* **TO DO**
Lines from the one containing "Given: Switch to ETH Markets tab" to the end of the records, both ends included and exactly as written, are the whole answer, and no pictures go in it.

——

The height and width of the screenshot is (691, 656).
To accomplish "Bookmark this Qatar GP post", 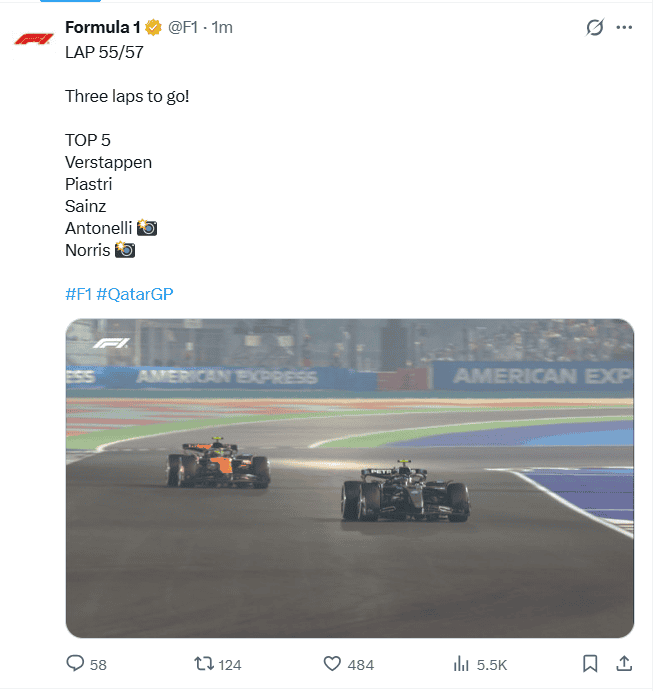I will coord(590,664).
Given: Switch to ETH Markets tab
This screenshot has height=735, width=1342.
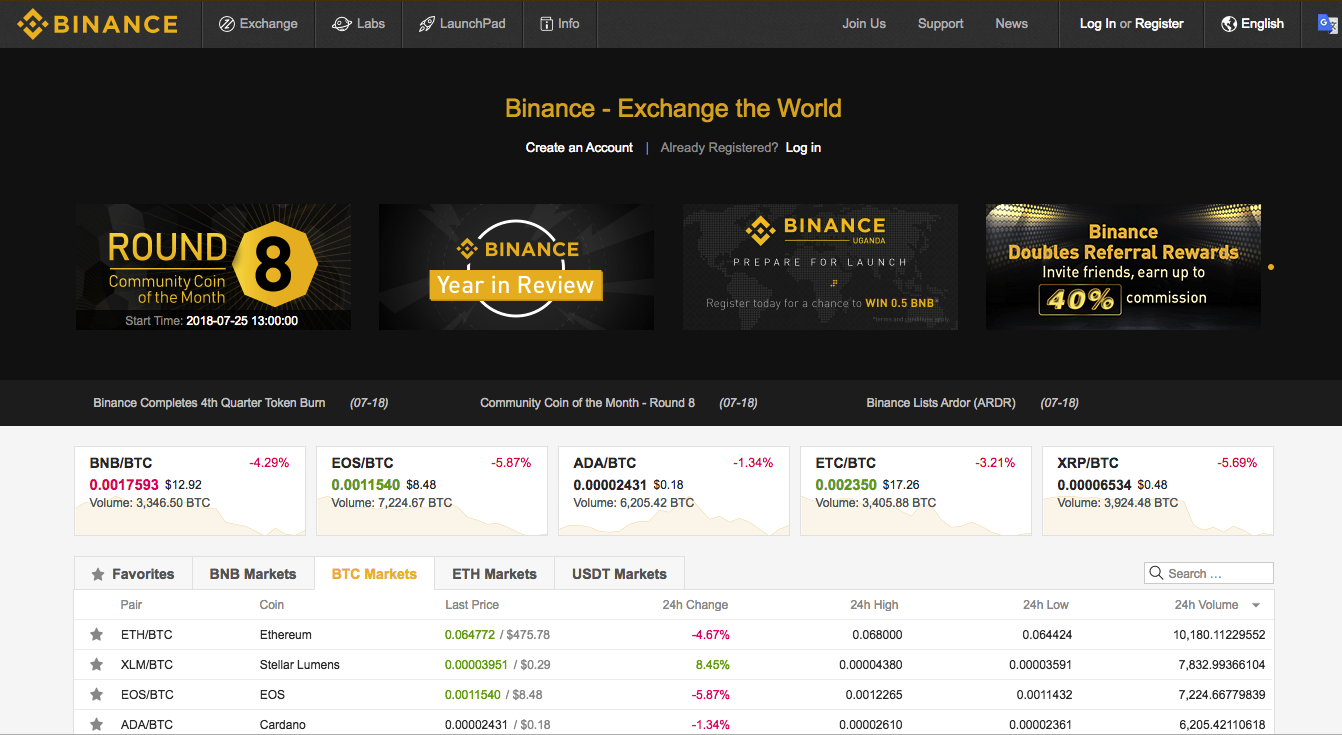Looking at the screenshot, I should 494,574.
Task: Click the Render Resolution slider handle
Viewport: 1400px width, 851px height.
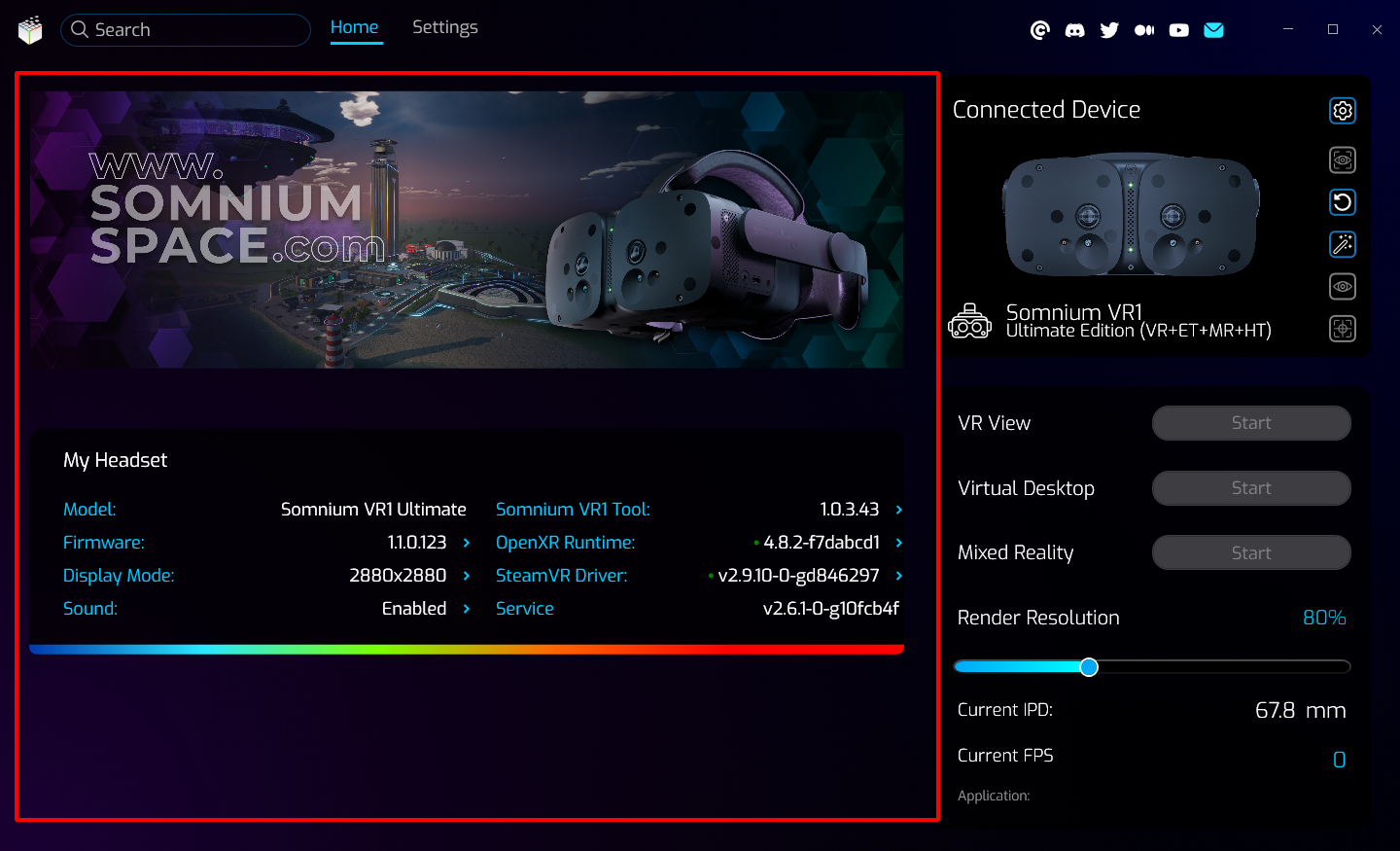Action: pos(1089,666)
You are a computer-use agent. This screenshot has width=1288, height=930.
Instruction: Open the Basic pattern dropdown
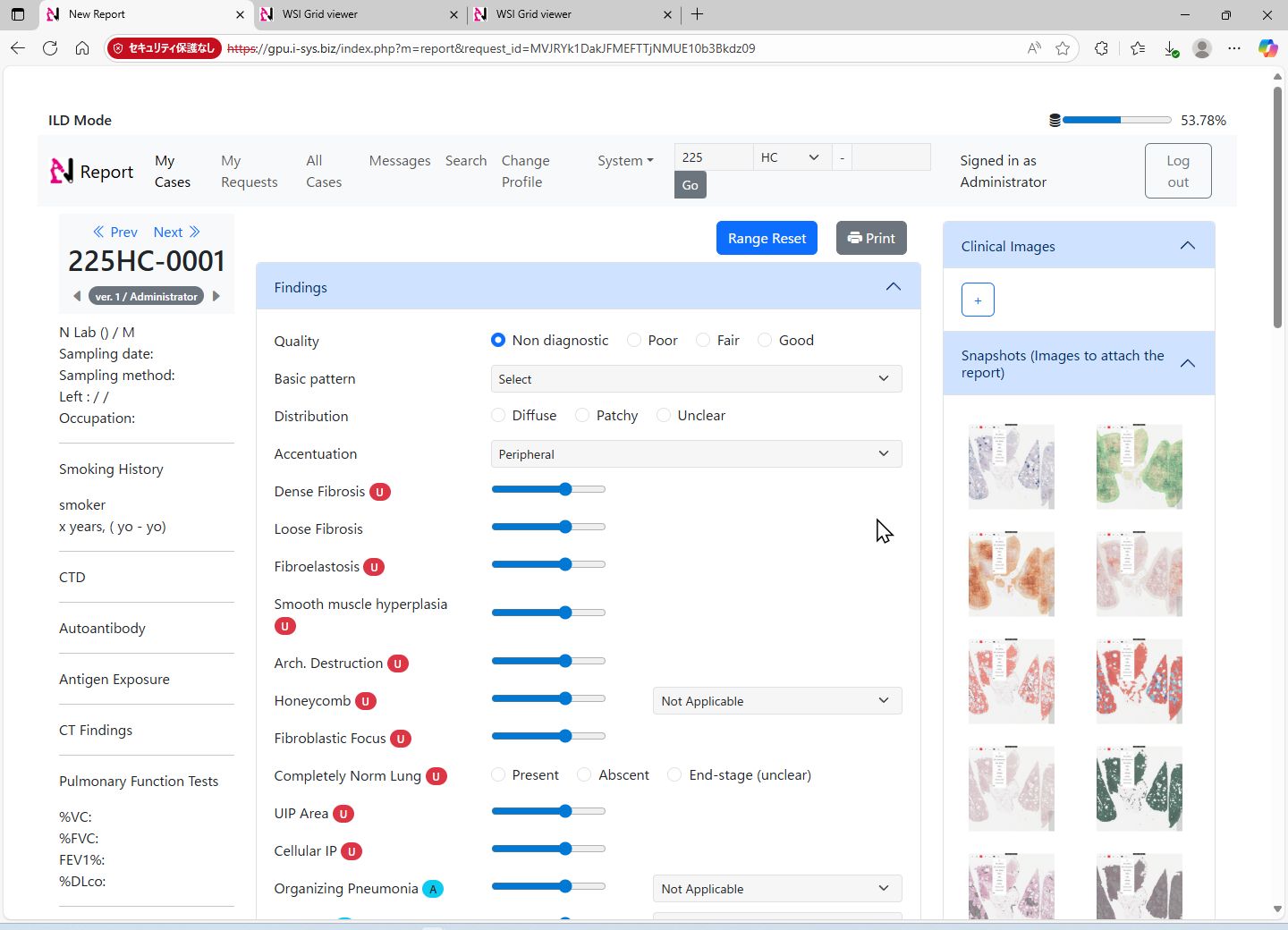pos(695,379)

——

* **WRITTEN REPLY**
Given: Switch to ETH Markets tab
This screenshot has height=735, width=1342.
Looking at the screenshot, I should 494,574.
Task: Click the Render Resolution slider handle
Viewport: 1400px width, 851px height.
Action: pos(1089,666)
You are a computer-use agent. This screenshot has width=1288, height=930.
Instruction: Open the Basic pattern dropdown
pos(695,379)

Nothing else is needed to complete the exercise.